Émilie de Breteuil was a rather awkward child, and so she was given lessons in fencing, riding, and gymnastics in an attempt to improve her awkwardness. She was remarkably well educated for the time, and by the age of twelve she was fluent in Latin, Italian, Greek, and German. She received education in mathematics, literature, and even science as well. She also liked to dance, was a passable performer on the harpsichord, sang opera, and was an amateur actress.
Marriage and liaisons
Émilie de Breteuil was married on 20 June 1725 to the Marquis Florent-Claude du Chastellet, and thus became Marquise du Chastellet (the spelling Châtelet was introduced by Voltaire, and has now become standard). The Marquis was a military man and governor of Semur-en-Auxois in Burgundy. The marriage was arranged, and they had little in common, but did not openly fight often. Émilie du Châtelet had three children, and, considering her marital responsibility completed, they agreed to live separate lives. In the upper classes of France at the time, it was standard for both the husband and wife to have a lover.

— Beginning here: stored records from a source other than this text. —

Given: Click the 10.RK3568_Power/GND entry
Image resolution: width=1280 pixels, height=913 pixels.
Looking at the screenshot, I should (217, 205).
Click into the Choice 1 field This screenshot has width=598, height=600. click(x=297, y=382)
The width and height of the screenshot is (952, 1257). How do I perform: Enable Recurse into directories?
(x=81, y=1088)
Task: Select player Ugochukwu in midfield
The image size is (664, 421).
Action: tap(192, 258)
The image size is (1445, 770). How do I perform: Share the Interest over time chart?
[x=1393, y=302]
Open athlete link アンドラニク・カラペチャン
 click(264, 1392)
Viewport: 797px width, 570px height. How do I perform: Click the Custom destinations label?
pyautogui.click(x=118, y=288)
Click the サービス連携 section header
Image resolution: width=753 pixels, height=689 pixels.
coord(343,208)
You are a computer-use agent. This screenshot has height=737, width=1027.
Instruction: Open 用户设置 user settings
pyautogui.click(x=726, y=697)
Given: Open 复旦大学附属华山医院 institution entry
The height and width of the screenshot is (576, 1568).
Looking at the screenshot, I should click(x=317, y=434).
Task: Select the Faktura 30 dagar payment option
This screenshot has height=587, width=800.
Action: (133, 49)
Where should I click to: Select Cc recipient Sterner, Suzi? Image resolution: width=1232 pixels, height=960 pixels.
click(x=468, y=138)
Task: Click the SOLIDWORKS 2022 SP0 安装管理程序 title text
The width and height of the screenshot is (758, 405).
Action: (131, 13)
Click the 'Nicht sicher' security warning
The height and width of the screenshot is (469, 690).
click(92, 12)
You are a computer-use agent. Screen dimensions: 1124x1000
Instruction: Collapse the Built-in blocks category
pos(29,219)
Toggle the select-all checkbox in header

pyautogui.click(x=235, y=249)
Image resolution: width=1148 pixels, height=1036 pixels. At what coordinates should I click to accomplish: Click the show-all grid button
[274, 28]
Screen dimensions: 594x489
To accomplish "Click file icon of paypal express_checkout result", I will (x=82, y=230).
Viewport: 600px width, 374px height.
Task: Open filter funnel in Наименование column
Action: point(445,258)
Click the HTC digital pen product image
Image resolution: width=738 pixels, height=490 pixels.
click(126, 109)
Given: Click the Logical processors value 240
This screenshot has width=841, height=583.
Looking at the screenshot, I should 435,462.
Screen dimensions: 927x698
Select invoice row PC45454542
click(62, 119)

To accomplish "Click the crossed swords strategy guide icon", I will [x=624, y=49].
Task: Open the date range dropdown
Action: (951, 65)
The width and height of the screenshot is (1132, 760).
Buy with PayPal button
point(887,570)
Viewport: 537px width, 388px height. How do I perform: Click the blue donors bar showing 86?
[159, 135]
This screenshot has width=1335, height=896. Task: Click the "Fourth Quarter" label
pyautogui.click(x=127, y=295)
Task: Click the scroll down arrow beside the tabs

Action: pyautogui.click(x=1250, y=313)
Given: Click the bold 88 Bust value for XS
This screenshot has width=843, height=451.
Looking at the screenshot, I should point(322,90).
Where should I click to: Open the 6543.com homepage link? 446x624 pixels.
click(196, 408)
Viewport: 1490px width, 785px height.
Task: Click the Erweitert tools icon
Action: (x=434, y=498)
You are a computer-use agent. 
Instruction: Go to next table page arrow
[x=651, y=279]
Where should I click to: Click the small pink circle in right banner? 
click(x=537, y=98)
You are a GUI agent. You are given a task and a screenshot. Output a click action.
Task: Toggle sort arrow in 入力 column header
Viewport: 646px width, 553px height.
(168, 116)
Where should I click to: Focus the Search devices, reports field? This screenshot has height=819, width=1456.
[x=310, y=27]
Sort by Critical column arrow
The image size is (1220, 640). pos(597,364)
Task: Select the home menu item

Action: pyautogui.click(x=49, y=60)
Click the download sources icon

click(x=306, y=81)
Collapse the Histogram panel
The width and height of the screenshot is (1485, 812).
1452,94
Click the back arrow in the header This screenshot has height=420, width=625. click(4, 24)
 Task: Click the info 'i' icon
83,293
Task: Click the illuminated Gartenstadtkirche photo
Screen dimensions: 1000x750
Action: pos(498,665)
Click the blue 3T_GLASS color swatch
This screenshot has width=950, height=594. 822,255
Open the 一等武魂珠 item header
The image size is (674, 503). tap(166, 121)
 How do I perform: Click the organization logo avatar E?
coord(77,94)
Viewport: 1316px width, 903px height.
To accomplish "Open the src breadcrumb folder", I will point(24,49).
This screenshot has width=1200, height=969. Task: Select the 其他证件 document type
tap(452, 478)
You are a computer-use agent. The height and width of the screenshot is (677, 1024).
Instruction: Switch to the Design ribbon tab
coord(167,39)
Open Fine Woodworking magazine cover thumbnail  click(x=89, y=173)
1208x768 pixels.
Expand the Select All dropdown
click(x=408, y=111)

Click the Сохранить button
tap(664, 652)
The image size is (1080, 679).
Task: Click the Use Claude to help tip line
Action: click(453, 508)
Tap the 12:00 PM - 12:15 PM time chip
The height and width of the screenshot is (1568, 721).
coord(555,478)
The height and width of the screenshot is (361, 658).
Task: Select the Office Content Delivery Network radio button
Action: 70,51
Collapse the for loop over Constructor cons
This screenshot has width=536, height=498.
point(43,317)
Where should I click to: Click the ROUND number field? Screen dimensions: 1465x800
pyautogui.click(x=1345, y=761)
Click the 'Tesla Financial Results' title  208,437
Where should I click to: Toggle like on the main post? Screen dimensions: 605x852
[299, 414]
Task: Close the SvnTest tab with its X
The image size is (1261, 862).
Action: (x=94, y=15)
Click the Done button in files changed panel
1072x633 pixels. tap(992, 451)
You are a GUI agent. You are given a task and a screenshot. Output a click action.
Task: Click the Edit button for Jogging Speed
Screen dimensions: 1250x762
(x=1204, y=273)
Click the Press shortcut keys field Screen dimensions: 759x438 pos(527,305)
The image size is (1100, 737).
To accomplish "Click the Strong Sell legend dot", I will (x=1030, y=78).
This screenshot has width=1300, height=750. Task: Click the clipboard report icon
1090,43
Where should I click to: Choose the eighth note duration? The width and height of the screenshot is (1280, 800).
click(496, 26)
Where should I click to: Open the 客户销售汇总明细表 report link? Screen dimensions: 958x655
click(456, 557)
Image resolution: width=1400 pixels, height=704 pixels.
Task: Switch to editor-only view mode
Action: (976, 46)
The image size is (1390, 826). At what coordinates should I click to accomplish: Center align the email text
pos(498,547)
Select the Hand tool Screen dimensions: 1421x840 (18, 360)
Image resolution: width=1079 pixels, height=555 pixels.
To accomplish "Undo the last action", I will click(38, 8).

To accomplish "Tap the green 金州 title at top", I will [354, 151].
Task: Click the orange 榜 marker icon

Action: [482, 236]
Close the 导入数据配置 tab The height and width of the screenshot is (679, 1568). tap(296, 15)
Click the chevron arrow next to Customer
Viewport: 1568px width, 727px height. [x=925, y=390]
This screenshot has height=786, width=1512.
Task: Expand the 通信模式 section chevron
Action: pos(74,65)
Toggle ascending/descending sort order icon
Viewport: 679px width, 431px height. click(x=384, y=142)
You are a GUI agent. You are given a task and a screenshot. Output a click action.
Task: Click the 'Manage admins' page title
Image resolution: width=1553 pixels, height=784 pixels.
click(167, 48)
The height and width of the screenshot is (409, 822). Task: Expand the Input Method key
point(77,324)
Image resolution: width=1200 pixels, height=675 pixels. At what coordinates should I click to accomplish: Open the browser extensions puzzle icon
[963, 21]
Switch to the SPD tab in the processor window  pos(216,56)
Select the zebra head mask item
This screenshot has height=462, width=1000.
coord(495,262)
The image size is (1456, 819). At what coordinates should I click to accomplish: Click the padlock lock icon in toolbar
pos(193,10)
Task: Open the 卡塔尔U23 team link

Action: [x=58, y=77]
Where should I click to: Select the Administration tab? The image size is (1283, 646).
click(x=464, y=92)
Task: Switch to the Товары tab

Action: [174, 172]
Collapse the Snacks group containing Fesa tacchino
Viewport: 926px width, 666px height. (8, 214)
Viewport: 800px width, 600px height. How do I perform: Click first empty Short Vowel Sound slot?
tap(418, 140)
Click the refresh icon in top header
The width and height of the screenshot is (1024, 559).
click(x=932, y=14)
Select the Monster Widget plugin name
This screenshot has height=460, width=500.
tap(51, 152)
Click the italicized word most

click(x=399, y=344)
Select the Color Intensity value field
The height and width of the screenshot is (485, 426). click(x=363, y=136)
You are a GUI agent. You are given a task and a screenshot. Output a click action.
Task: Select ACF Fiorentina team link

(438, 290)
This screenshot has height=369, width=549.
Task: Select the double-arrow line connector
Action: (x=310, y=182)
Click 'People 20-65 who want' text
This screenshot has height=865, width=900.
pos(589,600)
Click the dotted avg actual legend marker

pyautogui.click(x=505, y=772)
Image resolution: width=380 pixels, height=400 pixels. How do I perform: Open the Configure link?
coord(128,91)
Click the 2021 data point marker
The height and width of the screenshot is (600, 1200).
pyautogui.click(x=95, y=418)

Émilie du Châtelet had had three love affairs before she met Voltaire. At the age of twenty-four, she had an affair with the Duc de Richelieu that lasted for a year and a half. The Duc was interested in literature and philosophy, and Châtelet was one of the few women who could converse with him on his own level. She read every book of consequence, attended the theater regularly, and enjoyed intellectual debate. Châtelet expressed an interest in Isaac Newton, and Richelieu encouraged her to take lessons in higher mathematics to better understand his theories.
Châtelet invited Voltaire to live in her country house at Cirey in Lorraine, and she became his long-time companion (under the eyes of her tolerant husband). There she studied physics and mathematics and published scientific articles and translations. Her translation of Newton's Principia Mathematica is still regarded as the standard version in France. Her greatest discovery was the demonstration that the kinetic energy of an object is a function of the square of its velocity.
Moreau de Maupertuis, a member of the Academy of Sciences, became Châtelet's tutor in geometry. He was a mathematician, astronomer and physicist, and supported Newton's theories, which were the topic of hot debate at the Academy.
Châtelet's last affair proved to be fatal. In her early 40s, she had an affair with a young soldier and became pregnant. Fraught with premonitions of dying in childbirth, Châtelet bore the child, but died six days later from an embolism. A great mind of the 18th century was prematurely lost.